Who doesn't know what Frida Kahlo looks like? Mattel, that's who, the company that makes Barbie dolls and now is is offering some sorry semblance of the artist. Despite her 50-plus self-portraits, which, by their sheer number leave an indelible imprint on our mind's eye, Mattel's version looks like Paris Hilton with her hair dyed black.

Kahlo was not one to toy with

Salma Hayek, who played Kahlo in the 2002's biopic "Frida," gave a two thumbs down in an Instagram saying, “Frida Kahlo never tried to be or look like anyone else. She celebrated her uniqueness.

How could they turn her into a Barbie?” Good question, when you consider that the artist was seen by Surrealist leader André Breton as a “ribbon around a bomb.”

A painter, not a puppet

Perhaps the biggest flaw in “Frida Barbie” is the facial expression – a silly grin. Kahlo was a serious artist, widely known for saying, “I am happy to be alive as long as I can paint.” She certainly didn't do much grinning, having sustained a crippling back injury from an accident in her teens. And she wanted people to know her pain. She gifted friends Lina and Arccady Boitie “Wounded Deer,” a self-portrait with the body of the animal pierced with arrows, saying, “I leave you my portrait so that you will have my presence all the days and nights that I am away from you.”

Where's the rest of me?

It's hard to find Kahlo's “presence” in a doll that looks like it hasn't a thought in its head, especially given her famous line, “The most important part of the body is the brain.” The artist's great-niece, Mara Romeo, told the press that she couldn't find her aunt in the toy figure and wants Mattel to retool it: “It should be a doll that represents everything my aunt represented, her strength.”

Merchandising men and women

Sad to say, “Frida Barbie” isn't the only product linked to her that belies who she was.

A few of the unlikely items included sneakers and beer. Granted, Kahlo isn't the only artist associated with inappropriate merchandise. Van Gogh's “Starry Night” comes in tote bags and lumbar pillows. And Da Vinci's “Mona Lisa” has been plastered on everything from flip flops to condoms. (It's notable that she was a mother of five and a devout Catholic).

Mattel mistake

Happily, not all products connected to Kahlo have been dishonoring.
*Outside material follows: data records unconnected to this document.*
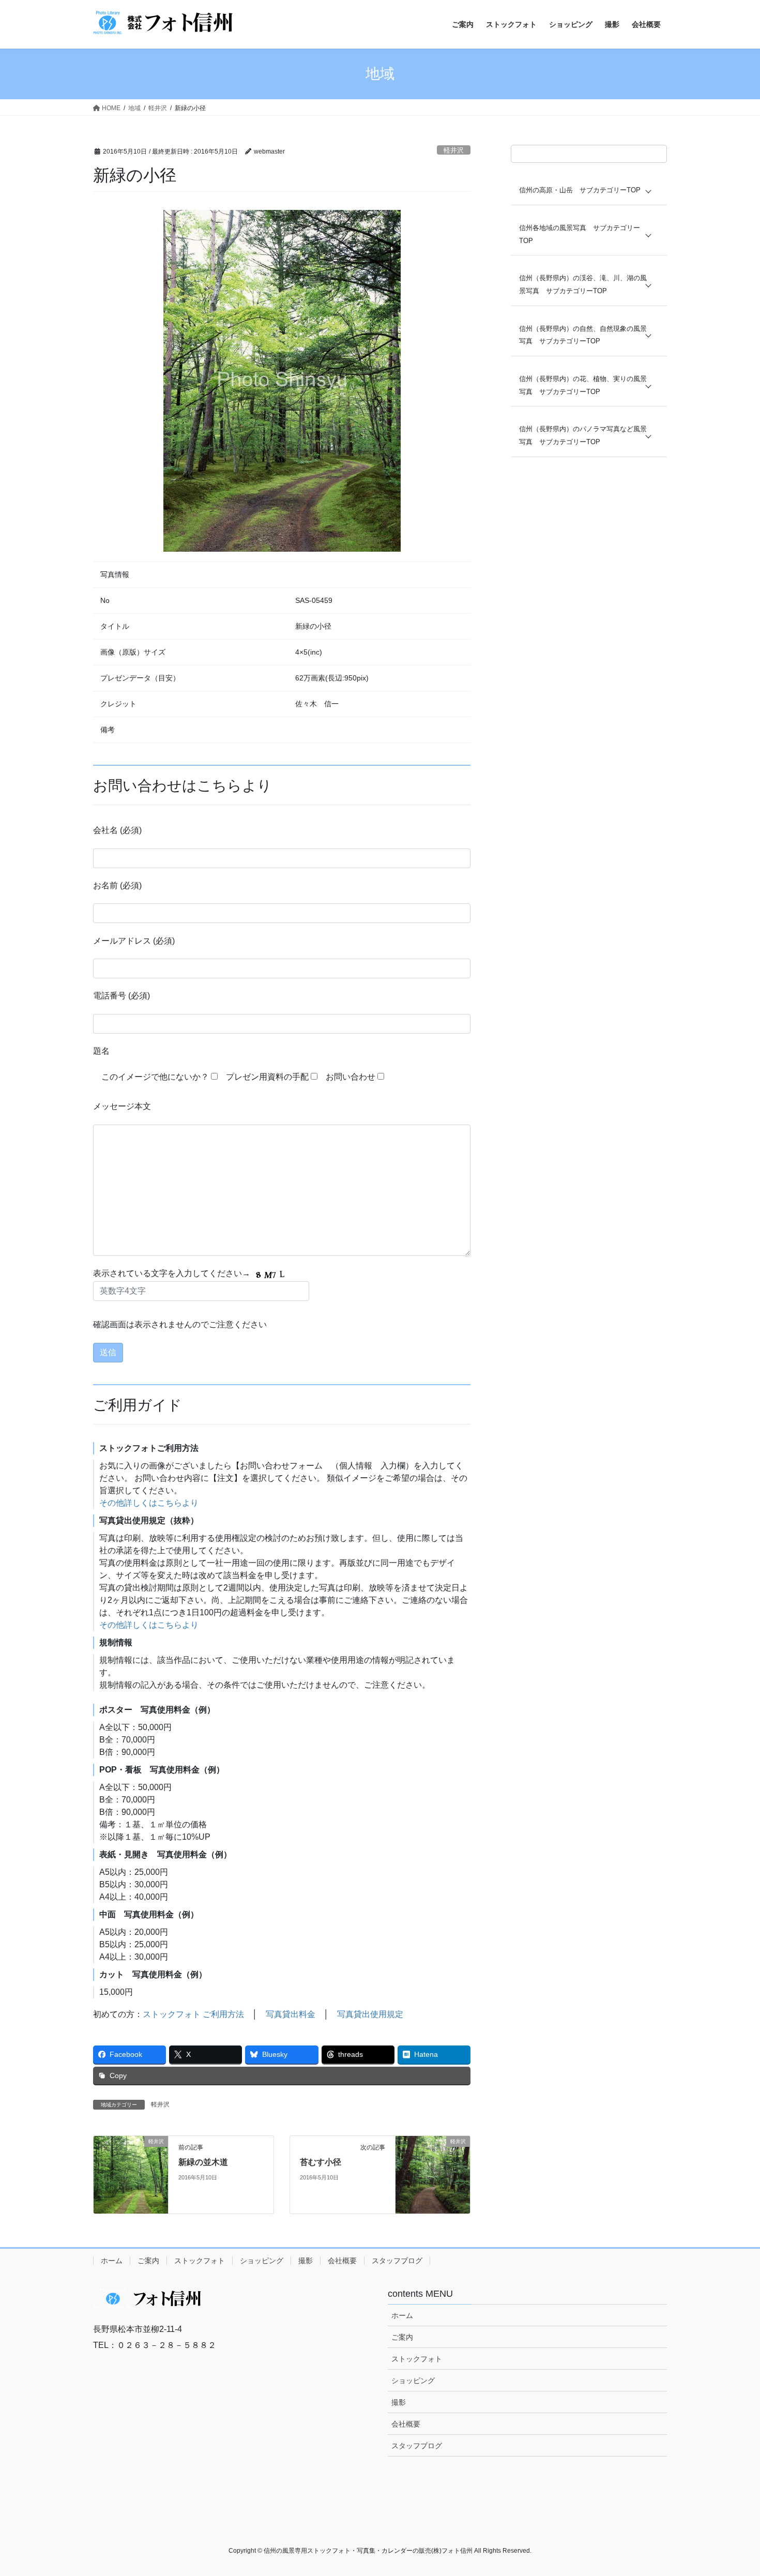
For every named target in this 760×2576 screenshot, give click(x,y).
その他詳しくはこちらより (149, 1502)
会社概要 (342, 2260)
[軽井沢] (131, 2174)
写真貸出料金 (290, 2014)
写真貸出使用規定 (370, 2014)
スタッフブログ (397, 2260)
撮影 (305, 2260)
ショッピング (261, 2260)
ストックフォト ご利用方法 (193, 2014)
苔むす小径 (320, 2162)
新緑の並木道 (203, 2162)
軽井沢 (454, 150)
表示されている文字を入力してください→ (172, 1273)
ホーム (112, 2260)
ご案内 (148, 2260)
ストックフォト (199, 2260)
A U.S. Postal Service stamp bore her face in 2001 and images of her with her husband, muralist Diego Rivera, graced Mexican currency in 2010, not unlike the way American presidents are pictured on U.S. Currency. In its defense, Mattel Corp. said in a statement that the doll aimed “to conserves the essence of Barbie and the legacy of Frida Kahlo.” You can't have it both ways. The doll is simply a regulation Barbie in colorful clothes.